Some time ago, Douglas Adams, of The Hitchhiker’s Guide to the Galaxy fame, wrote a silly little book entitled The Meaning of Liff. This is a dictionary of words for concepts everyone recognizes but has no words for, such as “the vaguely uncomfortable feeling you got from sitting on a seat which is warm from somebody else’s bottom.” Thanks to Adams and co-writer John Lloyd, this can now be expressed as “shoeburyness.” Apparently, Adams, Lloyd and others came upon the idea as the result of a drinking game, in which a player stated the name of a town, and another player had to assign it a meaning. They quickly realized that there are quite a number of things that are universally known but for which there are no words. Hence, shoeburyness. It helps that English towns often have ridiculous names.
I mention this not because I am a fan of Adams’ work (although I am), but because one of the words from The Meaning of Liff gave me insight into The Main Point of this blog (see previous post).
The word is “farnham.” I experience farnham on an almost daily basis, and it’s somewhat depressing. Farnham is the feeling you get at four in the afternoon when you haven’t got enough done.
That’s me. I miss Douglas Adams.
Where to begin? Part of the reason I began this blog was to have a place to put my head, which is too full of too many ideas, responsibilities, anxieties, frustrations, and desires.
This may come out like a rant: it’s the one thing about my life that make it “hard.” Even suggesting my life is difficult seems totally arrogant because I live in a safe, generally happy environment where people are mostly nice to me. I eat regularly, it’s unlikely that anyone will try to shoot at me (like in Iraq) or bulldoze my house while I’m in it (Palestine) or kidnap me for money (insert African country here) or stone me for sleeping with someone (insert unpleasant middle eastern country here). So, what’s the problem?
It’s less of a unhappy problem and more of an uncomfortable dilemma. My time is split (or should be) into all these tiny slivers, between service to my community (multiple places and levels), my own personal interests, my desires (like writing), my homework for a class that may not do me any good, and the pressures of homeschooling a child who has Asperger’s Syndrome (this is a new name I’ve been given to understand why my child is so difficult, but more on that later).
At the risk of sounding like a whiner, I started this blog, with hopes of connecting with other people who feel as disjointed and confused as I do every day. I wake up with a sense of dread some days, wondering how I’m going to do it all, and often I go to bed at night reflecting on how little I was able to accomplish. In between those moments, however, there are bursts of energetic action and insight, and moments of satisfaction and wonder. Sound familiar at all?
Instead of feeling overwhelmed by too many choices, I’d like to feel bored.
So why start a blog? It’s one more choice, one I can settle down with for a few moments and not feel guilty. I chose it.

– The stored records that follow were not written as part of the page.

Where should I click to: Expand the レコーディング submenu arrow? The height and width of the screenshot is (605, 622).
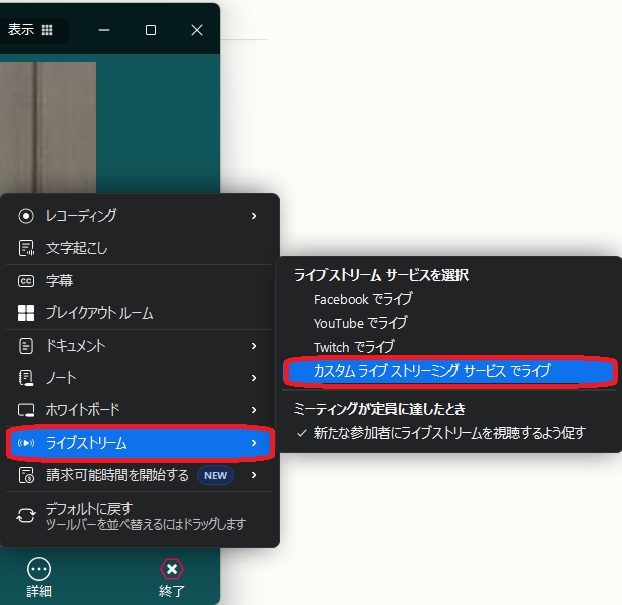254,216
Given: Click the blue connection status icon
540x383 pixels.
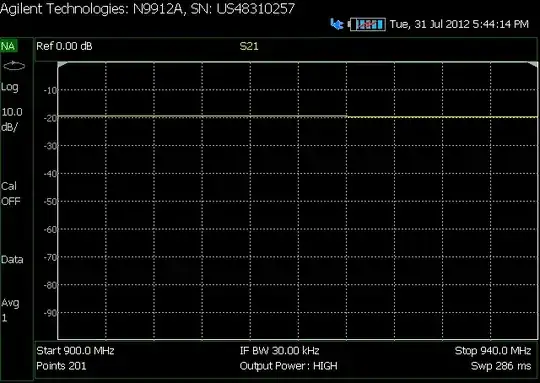Looking at the screenshot, I should coord(337,24).
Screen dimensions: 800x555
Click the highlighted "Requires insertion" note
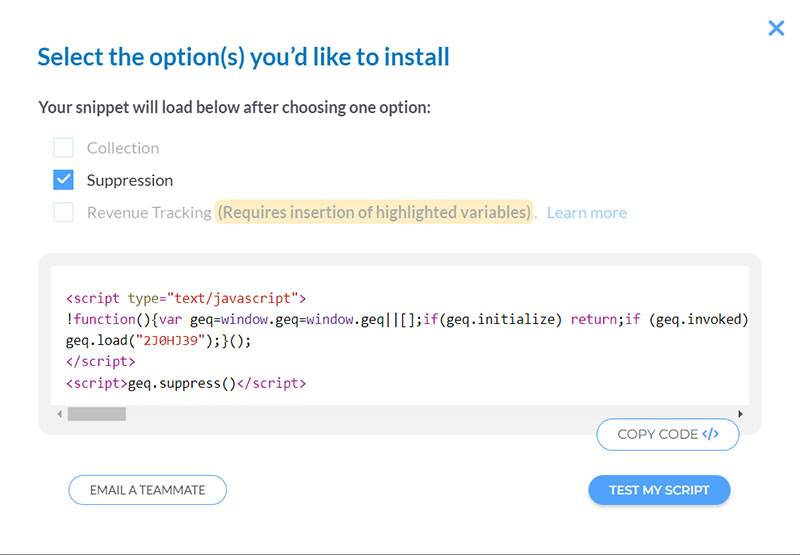pyautogui.click(x=375, y=212)
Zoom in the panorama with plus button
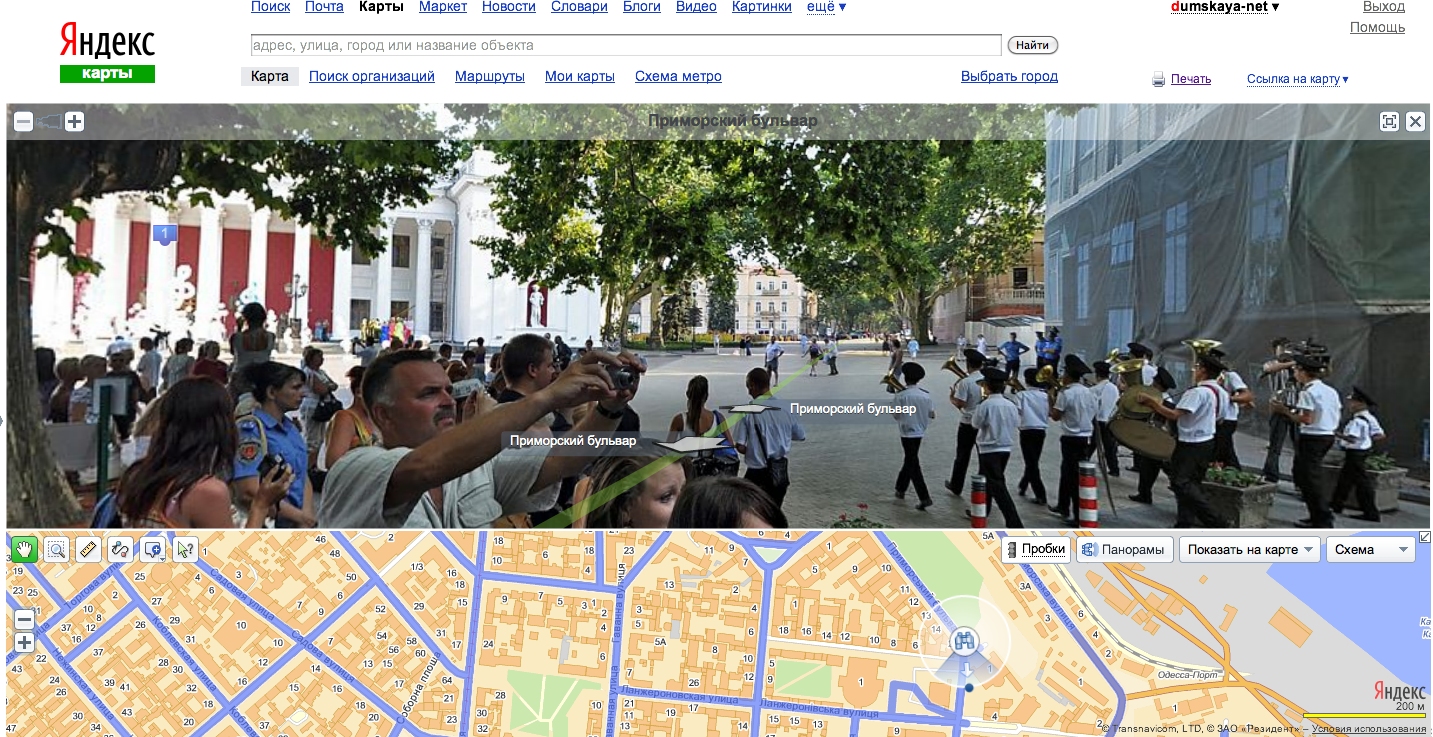 pos(74,122)
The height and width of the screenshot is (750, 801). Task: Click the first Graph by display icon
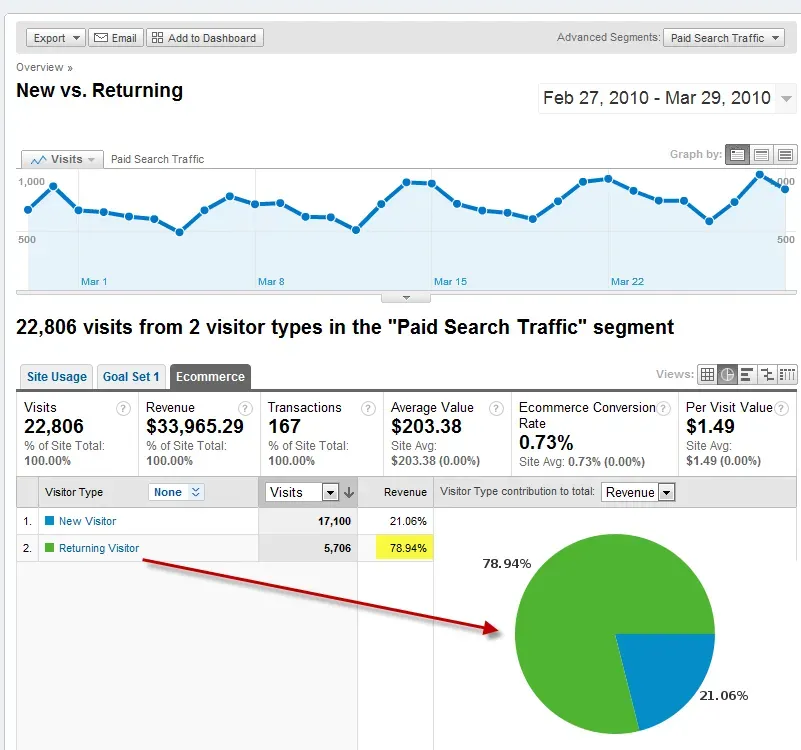click(x=737, y=155)
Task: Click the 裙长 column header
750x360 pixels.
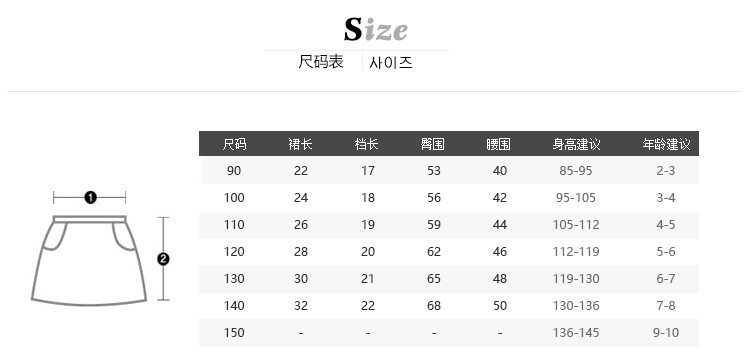Action: [x=300, y=144]
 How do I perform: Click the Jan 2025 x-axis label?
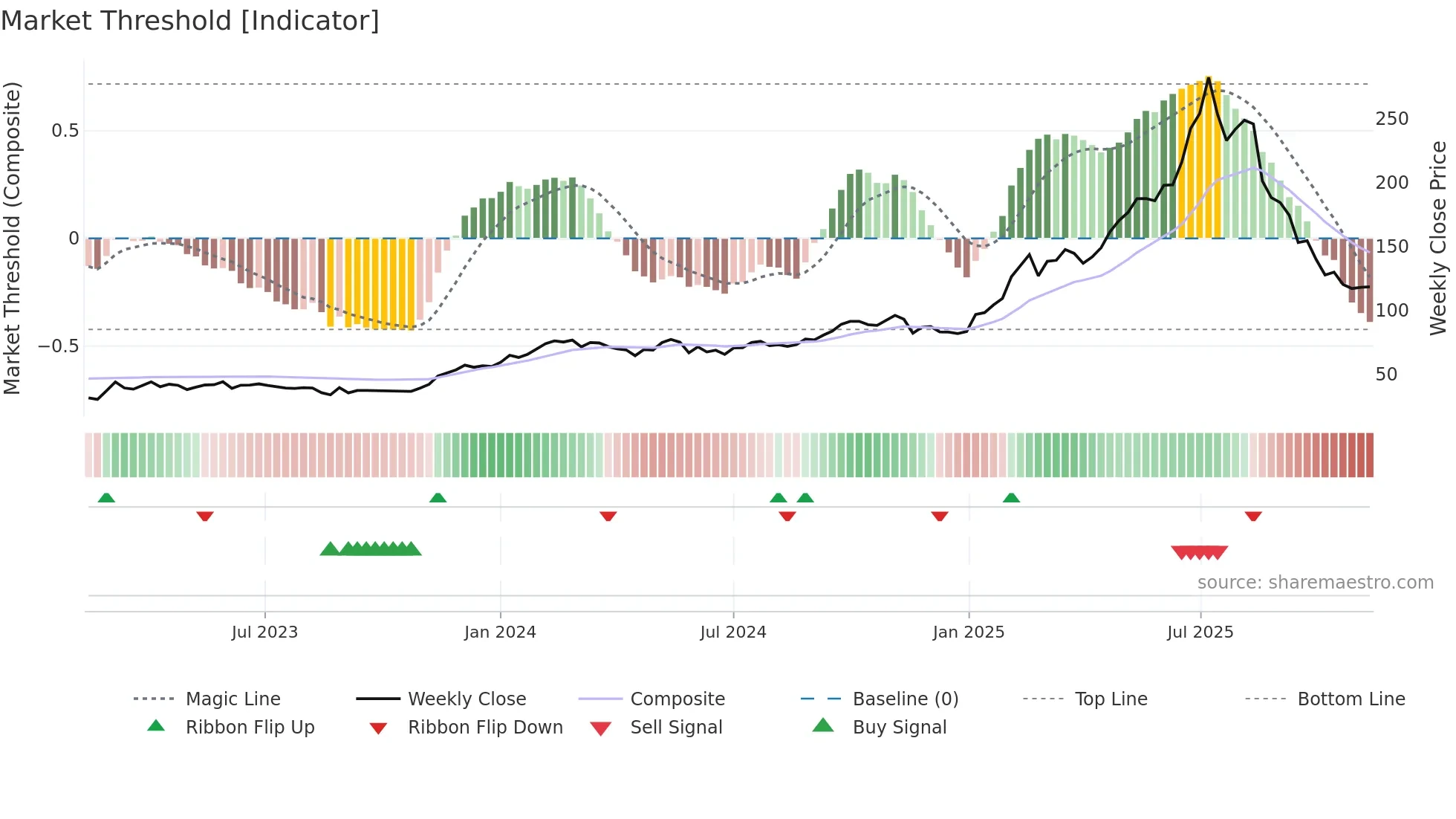(x=968, y=632)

Today, I should have been doing specific things (a list was even made). These activities benefited other people, generally, not me. I am a chronic volunteer; it’s damn near pathological. It must be the validation I receive from being needed that convinces me to volunteer in the first place, but later I experience ongoing sensations of being trapped from which there’s only momentary relief.
I chose to avoid those activities and spontaneously built a sad-looking compost bin out of old bricks I had in my garage. They were old and painted yellow: one split when I chucked it out of the garage into the yard. I stacked the bricks in a Red Rider wagon and hauled them around to the other side of the house. I pushed a row of them down into the wet earth and then stacked more on top, the result is something like the ruin of a burial cairn. Sweat ran down my stomach and soaked into my shirt, and I had dark, dirty bits under my fingernails. I raked up leaves and filled the space I’d built, then rushed inside to retrieve the plastic bowl full of kitchen waste to make my first deposit.
It was weirdly satisfying. About an hour was spent on that little project, an hour that I wasn’t being “productive.” No one helped me, and it’s unlikely I’ll be validated or praised for it in any way. Why’d I do it? I’m not going to dwell on the why and wherefore, just the satisfaction. Whatcha think about that?